Many times, during development, we will encounter similar problems, and various phenomena are contradictory. Therefore, it is necessary to find out the true and false.

III Bold assumptions

According to my experience, I guess the reason may be that a.txt and b.txt are not really the same.

The consistent phenomenon seen above is only an illusion, and seeing is not necessarily true. After verification, it is true.

IV Careful verification

Look directly at their binary codes. There are many ways. This article introduces a practical linux command, xxd. Let's man xxd:

ubuntu@VM-0-15-ubuntu:~$ man xxdXXD(1)                                                                                                  XXD(1)
NAME       xxd - make a hexdump or do the reverse.
SYNOPSIS       xxd -h[elp]       xxd [options] [infile [outfile]]       xxd -r[evert] [options] [infile [outfile]]
DESCRIPTION       xxd  creates  a hex dump of a given file or standard input.  It can also convert a hex dump back to its       original binary form.  Like uuencode(1) and uudecode(1) it allows the transmission of binary data in  a       `mail-safe'  ASCII  representation, but has the advantage of decoding to standard output.  Moreover, it       can be used to perform binary file patching.

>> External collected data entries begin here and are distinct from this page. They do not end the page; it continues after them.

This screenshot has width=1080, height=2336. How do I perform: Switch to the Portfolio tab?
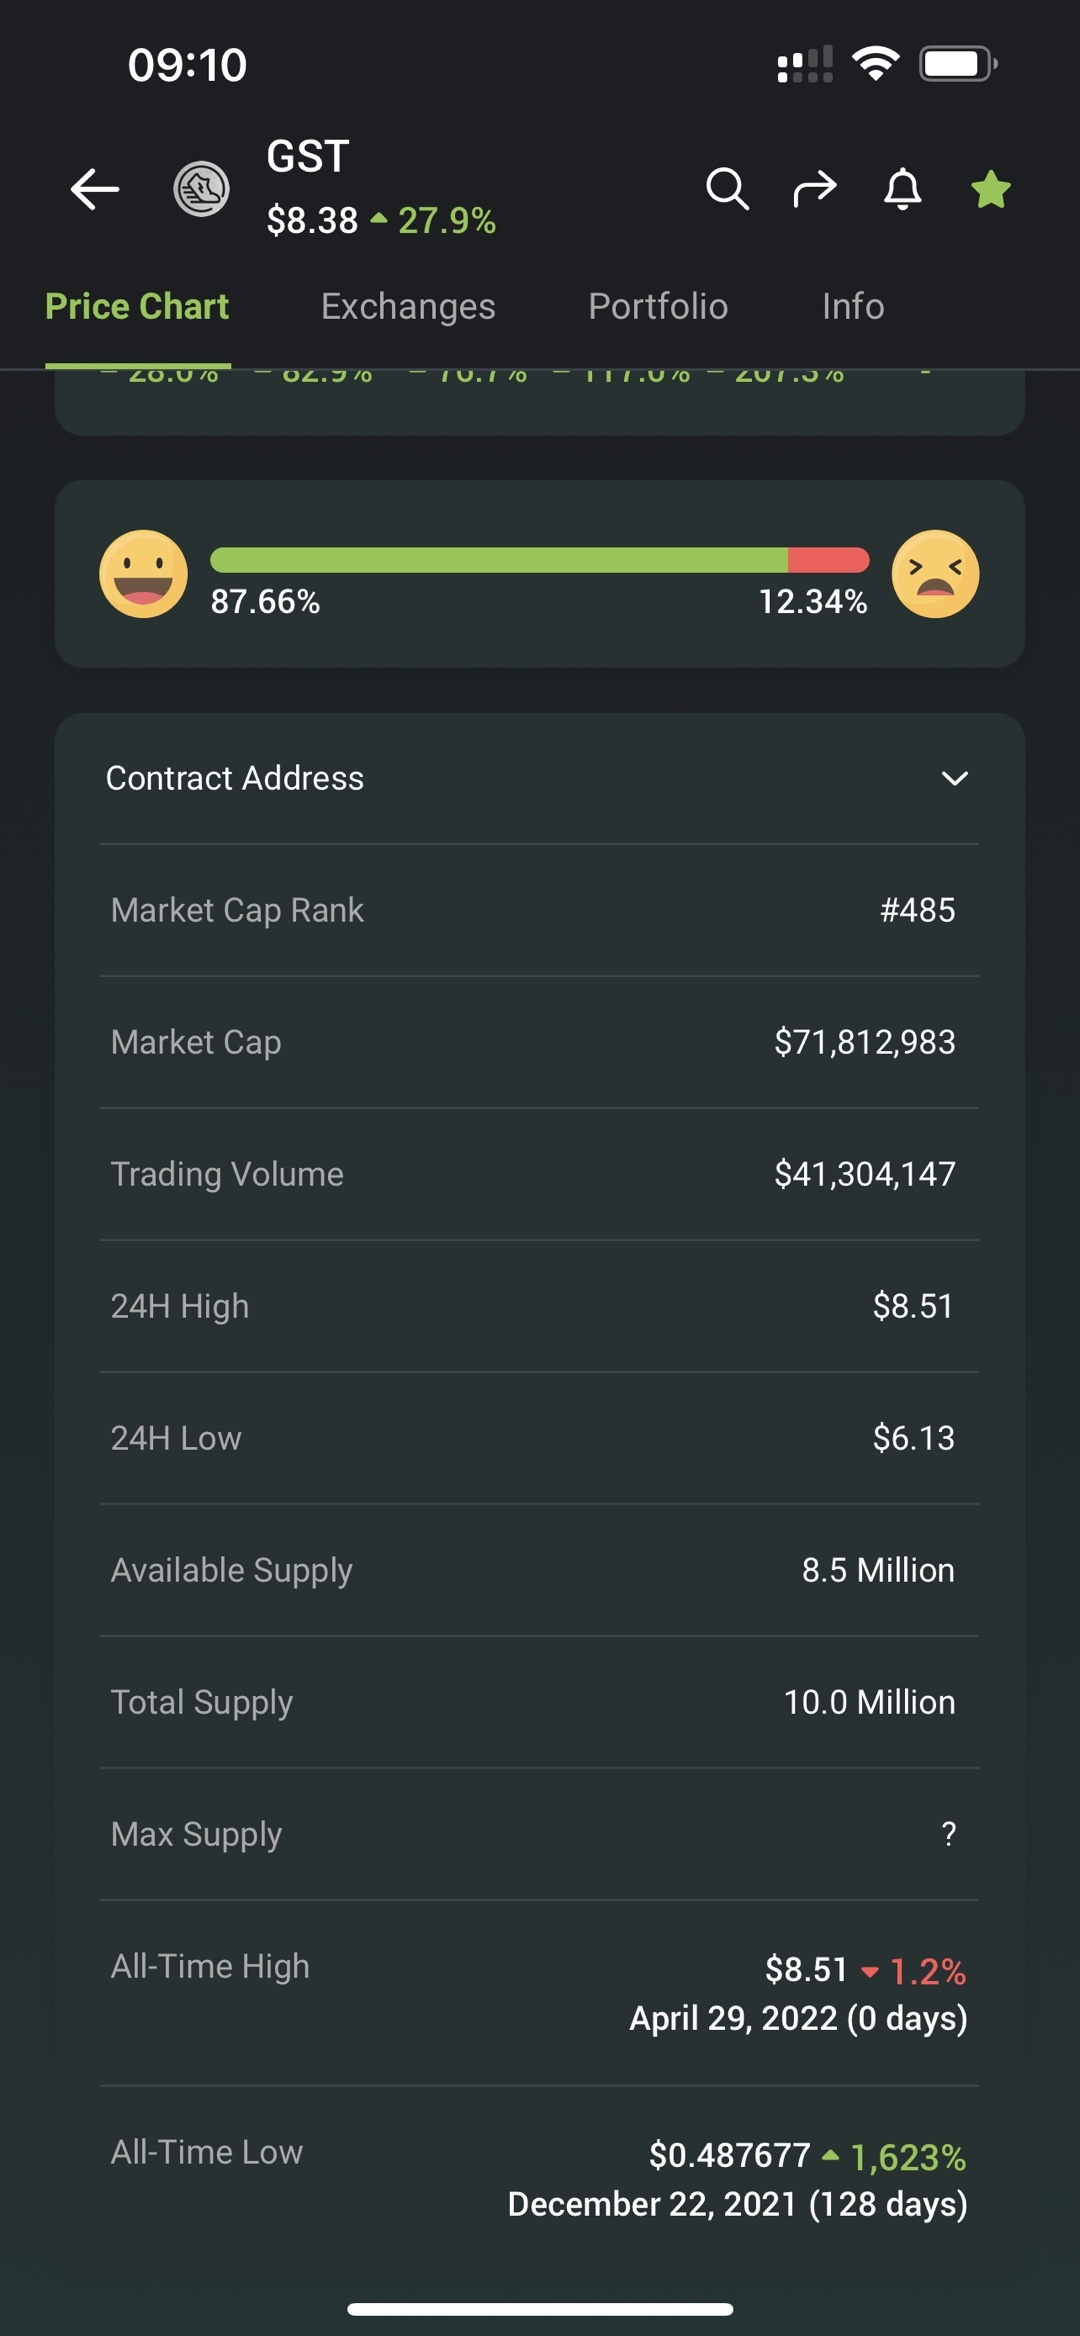tap(658, 306)
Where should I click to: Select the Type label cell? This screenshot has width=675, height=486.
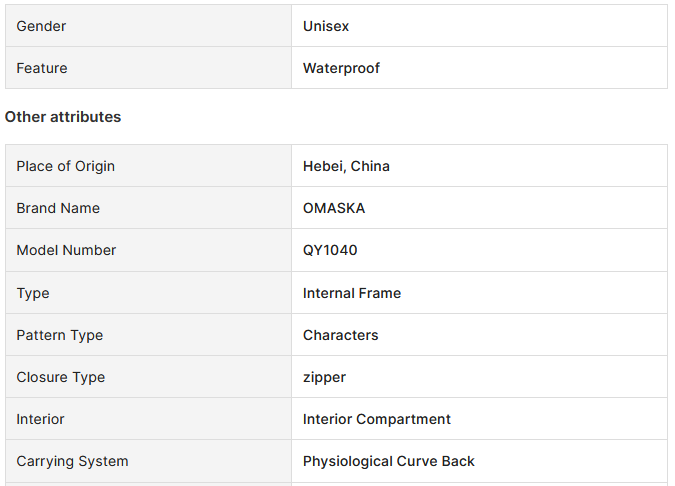149,293
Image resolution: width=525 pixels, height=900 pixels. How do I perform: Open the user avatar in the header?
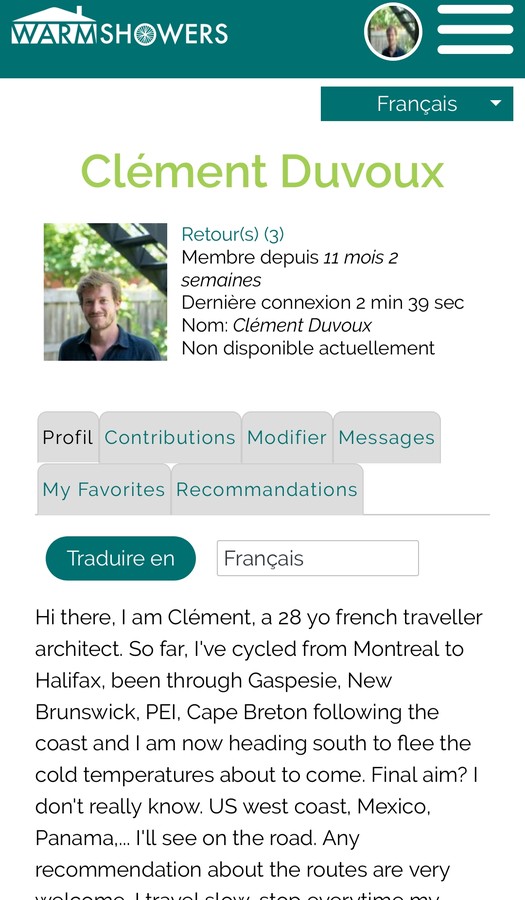pos(393,32)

As you can see, the xxd command can output hexadecimal codes or do the opposite.

Let's look directly at the result of the xxd command:

ubuntu@VM-0-15-ubuntu:~$ xxd a.txt00000000: 6162 63                                  abcubuntu@VM-0-15-ubuntu:~$ xxd b.txt00000000: efbb bf61 6263                           ...abcubuntu@VM-0-15-ubuntu:~$

Sure enough, their binary levels are inconsistent, that is, a.txt and b.txt just look the same, like twins, but their essence is different.

Why? Because of different file coding formats, interested friends can learn about BOM coding. So, how to construct a BOM encoded file?

The editor has the "save as" function, which directly saves the file as BOM coding format, and then the file header will be ef bb bf. google to find more useful information:

Once the problem is found, it is much easier to solve. It can be directly unified into the format without BOM code.

Incidentally, another linux command, hexdump, can achieve similar effects, as follows:

ubuntu@VM-0-15-ubuntu:~$ hexdump a.txt0000000 61 62 63                                       0000003ubuntu@VM-0-15-ubuntu:~$ hexdump b.txt 0000000 ef bb bf 61 62 63                              0000006ubuntu@VM-0-15-ubuntu:~$

V Last words

In practical work, it is particularly important to master various debugging tools. Make bold assumptions and prove them carefully. The xxd command of linux is introduced here first.

In the follow-up, we will share more practical debugging experience and kill bugs. I hope you can make progress together. One command, save 0.5 hours, so as to reduce overtime.

This article is very simple. The important thing is not what the conclusion is, but the process and method of solving the problem.